My name is Danilo D'Angelo. I was born in Vigevano in 1960. I graduated in architecture from the Polytechnic of Milan with 100/100. I taught in various fields, such as "Theory and solfeggio" and classical guitar, in a music institute, and, for some years, I combined my professional activity with teaching in middle schools in the subject of "Technical Education." During the pandemic period, I taught “Art History” in a residential school. My passion for information and education is the natural consequence of coming from a family of teachers, principals, and journalists.
I have always been attracted to the world we live in, and, already at the age of fourteen, I took my first trip between France and Spain. Since then, I have not stopped finding in my wife an ideal travel and life companion.
In 1994, my wife and I, tired of feeling like “misfits” in this type of society, left our respective jobs and cities and created “our own society,” living in a forest, without television, growing crops, and heating ourselves with the wood we collected.
This detachment allowed us to see reality with different eyes, I would say more impartial, less involved. I realized that having saved ourselves from the delirium prevailing in the West did not allow me to live peacefully, but rather encouraged me to do something concrete for those who were still entangled in the web of having. At the same time, I was perfectly aware that a change in society would necessarily have to pass through school. I therefore founded the non-profit association "Progetto Utopia," which dealt with education, and I was part, for about ten years, of the Board of Directors of the German NGO "Wider Vision Foundation," which manages the Naveen Nursery and Primary School in Varanasi (India), a kindergarten and elementary school attended by children from very disadvantaged families. I also collaborated with the Indian NGO “Kautilya Society,” with which I participated in the making of the documentary “UN Millennium Development Goals,” filmed all over the world, a project of the European Community that took stock of the state of aid that the United Nations had distributed throughout the world with the aim of achieving the objectives of:
Eradicate extreme poverty and hunger in the world.
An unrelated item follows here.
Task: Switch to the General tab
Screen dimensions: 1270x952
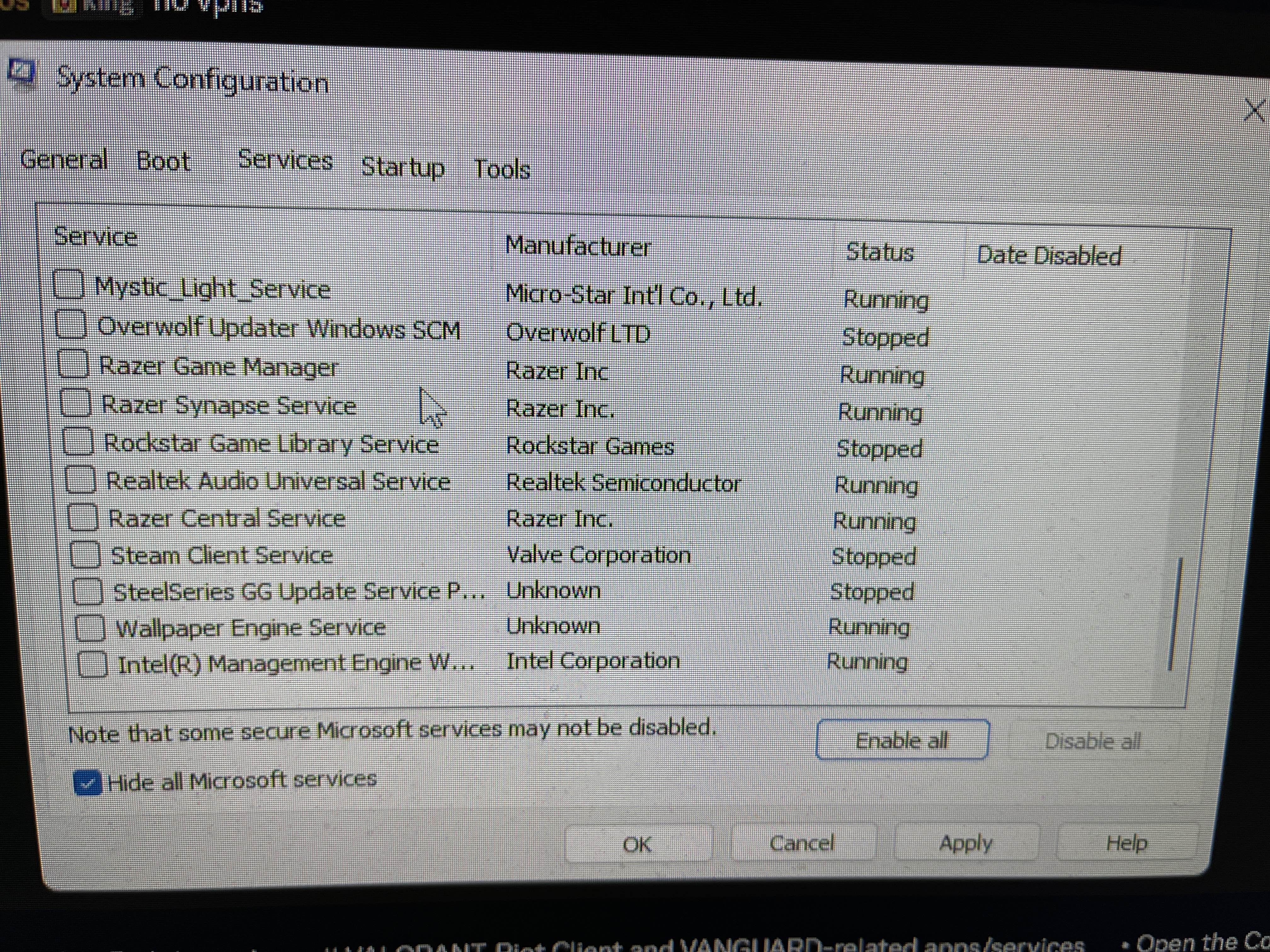Action: 64,159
Make primary education universal.
Promote gender equality and women's empowerment.
Reduce infant mortality.
Improve maternal health.
Fight HIV/AIDS, malaria, and other diseases.
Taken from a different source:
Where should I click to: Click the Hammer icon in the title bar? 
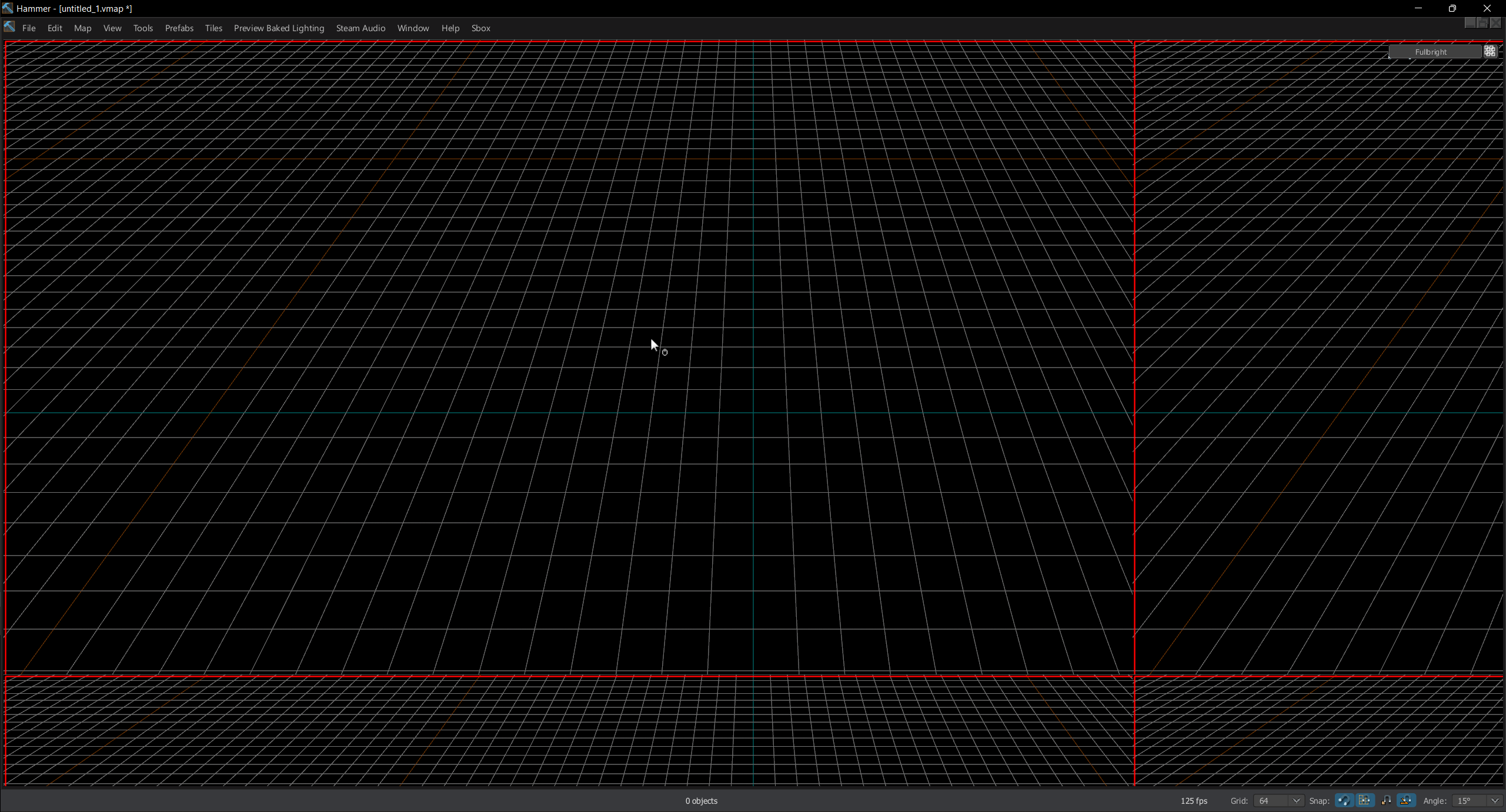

To ensure environmental sustainability.
Develop a partnership world for development.
I have conducted several interviews in the school environment for “Byoblu Television,” including Professor Benedetto Vertecchi, Professor Umberto Galimberti, and many others. For “Davvero TV,” I also conceived and hosted a series of programs, broadcast in November and December 2020, both on Byoblu and on Davvero TV, entitled “Fatti non foste…” with the theme of the situation in which the Italian school finds itself, with the collaboration of Enzo Pennetta and Elisabetta Frezza.
I write articles for the online magazine “Meer” and for the blogs “Libero pensare” and “Sovranità popolare.” The latter also prints a paper periodical that can be received by subscription. In 2019, I published the essay “Un libro di scuola” for Bibliotheka Edizioni, and in 2023, “Scuola nuova vita nuova” was published by Casa Editrice Dissensi, in which I describe different teaching methods that are applied in various parts of the world. I am currently part of the study group Centro di Gravità, founded by Giulietto Chiesa, in which I hold the role of coordinator of the Gruppo Scuola-Antropologia. I was a shareholder of the Cooperativa Generazioni Future (formerly Comitato Rodotà) and a founding member of the Fondazione Barterfly.
I am currently involved in a project that aims to gather in a network both teachers who want to broaden their field of knowledge in the didactic field and existing educational entities that present themselves as an alternative to the Italian public school. The aim is to connect all those entities already present in the territory by uniting them under an administrative and didactic "consulting umbrella," training teachers in an ongoing path, thus giving Italian families the possibility of being able to freely choose the type of education they want to give their children.